Records:
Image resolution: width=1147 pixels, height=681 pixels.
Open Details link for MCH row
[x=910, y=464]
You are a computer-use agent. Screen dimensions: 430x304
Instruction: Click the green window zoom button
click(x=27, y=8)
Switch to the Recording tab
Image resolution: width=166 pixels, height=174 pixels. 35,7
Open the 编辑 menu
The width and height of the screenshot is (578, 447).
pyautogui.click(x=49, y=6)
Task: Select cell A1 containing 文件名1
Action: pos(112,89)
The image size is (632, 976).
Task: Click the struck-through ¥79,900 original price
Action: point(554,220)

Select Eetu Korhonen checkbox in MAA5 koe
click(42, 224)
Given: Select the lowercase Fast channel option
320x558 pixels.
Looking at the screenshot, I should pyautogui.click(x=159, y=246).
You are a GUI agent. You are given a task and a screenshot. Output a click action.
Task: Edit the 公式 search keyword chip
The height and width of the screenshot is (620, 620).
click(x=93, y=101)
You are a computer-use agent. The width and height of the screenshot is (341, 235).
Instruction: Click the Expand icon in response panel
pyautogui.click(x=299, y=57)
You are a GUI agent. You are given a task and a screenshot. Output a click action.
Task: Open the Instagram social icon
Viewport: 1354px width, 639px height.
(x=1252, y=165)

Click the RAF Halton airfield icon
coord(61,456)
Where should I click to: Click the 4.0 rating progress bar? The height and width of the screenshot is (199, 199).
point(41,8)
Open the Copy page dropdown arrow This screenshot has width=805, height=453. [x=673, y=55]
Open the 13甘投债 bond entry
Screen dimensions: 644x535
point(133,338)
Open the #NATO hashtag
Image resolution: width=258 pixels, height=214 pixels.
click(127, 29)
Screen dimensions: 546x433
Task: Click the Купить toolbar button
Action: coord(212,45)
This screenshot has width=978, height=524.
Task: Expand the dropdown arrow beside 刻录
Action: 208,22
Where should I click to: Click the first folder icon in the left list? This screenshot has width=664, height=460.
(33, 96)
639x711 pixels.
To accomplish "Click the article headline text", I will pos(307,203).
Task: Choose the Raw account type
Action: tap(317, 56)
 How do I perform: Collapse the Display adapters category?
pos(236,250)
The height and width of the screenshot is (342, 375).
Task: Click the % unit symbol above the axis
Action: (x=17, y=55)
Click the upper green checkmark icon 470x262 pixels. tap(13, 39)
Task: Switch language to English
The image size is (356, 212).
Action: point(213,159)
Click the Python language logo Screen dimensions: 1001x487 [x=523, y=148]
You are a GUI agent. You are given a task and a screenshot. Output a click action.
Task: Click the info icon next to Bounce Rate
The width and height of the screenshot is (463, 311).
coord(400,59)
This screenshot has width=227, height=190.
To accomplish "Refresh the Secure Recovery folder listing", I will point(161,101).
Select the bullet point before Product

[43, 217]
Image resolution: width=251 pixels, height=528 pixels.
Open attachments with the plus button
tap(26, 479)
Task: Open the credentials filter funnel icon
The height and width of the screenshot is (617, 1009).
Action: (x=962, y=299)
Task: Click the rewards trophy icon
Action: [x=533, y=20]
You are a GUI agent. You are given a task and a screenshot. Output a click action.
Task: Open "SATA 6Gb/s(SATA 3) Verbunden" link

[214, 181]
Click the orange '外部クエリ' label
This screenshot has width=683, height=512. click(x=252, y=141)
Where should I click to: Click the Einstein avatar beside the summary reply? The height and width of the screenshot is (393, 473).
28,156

Exercise: Nothing in the material may change; reproduce it all.

Result of the exercise:
Image resolution: width=1147 pixels, height=681 pixels.
Open Details link for MCH row
[x=910, y=464]
You are a computer-use agent. Screen dimensions: 430x304
Instruction: Click the green window zoom button
click(x=27, y=8)
Switch to the Recording tab
Image resolution: width=166 pixels, height=174 pixels. 35,7
Open the 编辑 menu
The width and height of the screenshot is (578, 447).
pyautogui.click(x=49, y=6)
Task: Select cell A1 containing 文件名1
Action: pos(112,89)
The image size is (632, 976).
Task: Click the struck-through ¥79,900 original price
Action: point(554,220)

Select Eetu Korhonen checkbox in MAA5 koe
click(42, 224)
Given: Select the lowercase Fast channel option
320x558 pixels.
Looking at the screenshot, I should pyautogui.click(x=159, y=246).
You are a GUI agent. You are given a task and a screenshot. Output a click action.
Task: Edit the 公式 search keyword chip
The height and width of the screenshot is (620, 620).
click(x=93, y=101)
You are a computer-use agent. The width and height of the screenshot is (341, 235).
Instruction: Click the Expand icon in response panel
pyautogui.click(x=299, y=57)
You are a GUI agent. You are given a task and a screenshot. Output a click action.
Task: Open the Instagram social icon
Viewport: 1354px width, 639px height.
(x=1252, y=165)

Click the RAF Halton airfield icon
coord(61,456)
Where should I click to: Click the 4.0 rating progress bar? The height and width of the screenshot is (199, 199).
point(41,8)
Open the Copy page dropdown arrow This screenshot has width=805, height=453. [x=673, y=55]
Open the 13甘投债 bond entry
Screen dimensions: 644x535
point(133,338)
Open the #NATO hashtag
Image resolution: width=258 pixels, height=214 pixels.
click(127, 29)
Screen dimensions: 546x433
Task: Click the Купить toolbar button
Action: coord(212,45)
This screenshot has width=978, height=524.
Task: Expand the dropdown arrow beside 刻录
Action: 208,22
Where should I click to: Click the first folder icon in the left list? This screenshot has width=664, height=460.
(33, 96)
639x711 pixels.
To accomplish "Click the article headline text", I will pos(307,203).
Task: Choose the Raw account type
Action: tap(317, 56)
 How do I perform: Collapse the Display adapters category?
pos(236,250)
The height and width of the screenshot is (342, 375).
Task: Click the % unit symbol above the axis
Action: (x=17, y=55)
Click the upper green checkmark icon 470x262 pixels. tap(13, 39)
Task: Switch language to English
The image size is (356, 212).
Action: point(213,159)
Click the Python language logo Screen dimensions: 1001x487 [x=523, y=148]
You are a GUI agent. You are given a task and a screenshot. Output a click action.
Task: Click the info icon next to Bounce Rate
The width and height of the screenshot is (463, 311).
coord(400,59)
This screenshot has width=227, height=190.
To accomplish "Refresh the Secure Recovery folder listing", I will point(161,101).
Select the bullet point before Product

[43, 217]
Image resolution: width=251 pixels, height=528 pixels.
Open attachments with the plus button
tap(26, 479)
Task: Open the credentials filter funnel icon
The height and width of the screenshot is (617, 1009).
Action: (x=962, y=299)
Task: Click the rewards trophy icon
Action: [x=533, y=20]
You are a GUI agent. You are given a task and a screenshot. Output a click action.
Task: Open "SATA 6Gb/s(SATA 3) Verbunden" link

[214, 181]
Click the orange '外部クエリ' label
This screenshot has width=683, height=512. click(x=252, y=141)
Where should I click to: Click the Einstein avatar beside the summary reply? The height and width of the screenshot is (393, 473).
28,156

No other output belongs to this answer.